*Passage provided:*
++++++++

Winter storm warnings were issued for the states along US East Coast from South Carolina to Maine, including the cities of New York City, Philadelphia and Providence, while blizzard warnings were issued for coastal areas from Delaware to Maine, including Boston and Atlantic City. In Canada, winter storm warnings were issued for New Brunswick, Prince Edward Island and Nova Scotia. Approximately 1,200 flights were cancelled across the United States ahead of the storm. Amtrak cancelled most trains along the Washington-to-Boston Corridor for January 29 and most trains between New York and Boston for January 30 while offering reduced service to points westward on January 29.

=== Southeastern United States ===
Virginia declared a state of emergency on January 27 in preparation for the storm system. On January 28, Hampton Roads Transit, which offers bus and light rail transit in the Newport News-Virginia Beach-Norfolk metropolitan area, cancelled service for January 29.

++++++++

*Provided material:*
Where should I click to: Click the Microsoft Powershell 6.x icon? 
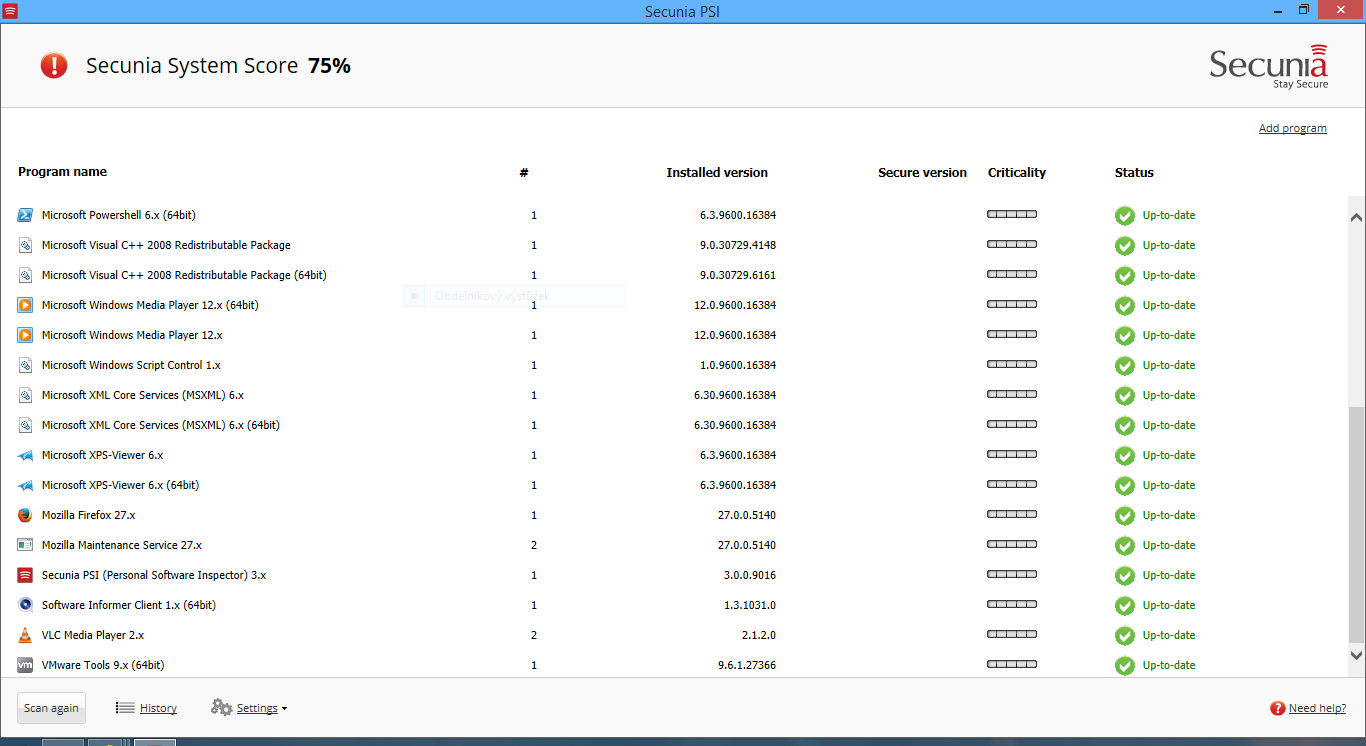(25, 215)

++++++++

*Problem details:* Extend the account of the January winter storm preparations along the US East Coast, starting after its last sentence and keeping its formal, factual tone.

*Response area:*
=== Mid-Atlantic United States ===
==== Delaware and Maryland ====
In Delaware, Governor John Carney declared a state of emergency for Kent and Sussex counties and authorized for the Delaware National Guard to provide assistance. In addition, Level 2 Driving Restrictions were issued for Kent and Sussex counties while a Level 1 Driving Warning was issued for New Castle County effective at 10 p.m. on January 28.

In Maryland Governor Larry Hogan declared a state of emergency for nine counties on the Eastern Shore and mobilized the Maryland National Guard. A blizzard warning was issued for Somerset, Wicomico, and Worcester counties.

====New Jersey and Pennsylvania====
Major roadways in New Jersey such as Interstate 95 and Interstate 78 were being brined by the New Jersey Department of Transportation since January 26. Officials in Atlantic City announced a parking ban would go into effect at 5 p.m. on January 28, in addition to opening shelters. Governor Phil Murphy declared a state of emergency the same day as well, urging residents to stay off the roads. New Jersey Transit suspended all bus services for the day of January 29 due to the storm.

In Pennsylvania, a winter storm warning was issued. The city of Philadelphia declared a snow emergency effective at 7 p.m. on January 28.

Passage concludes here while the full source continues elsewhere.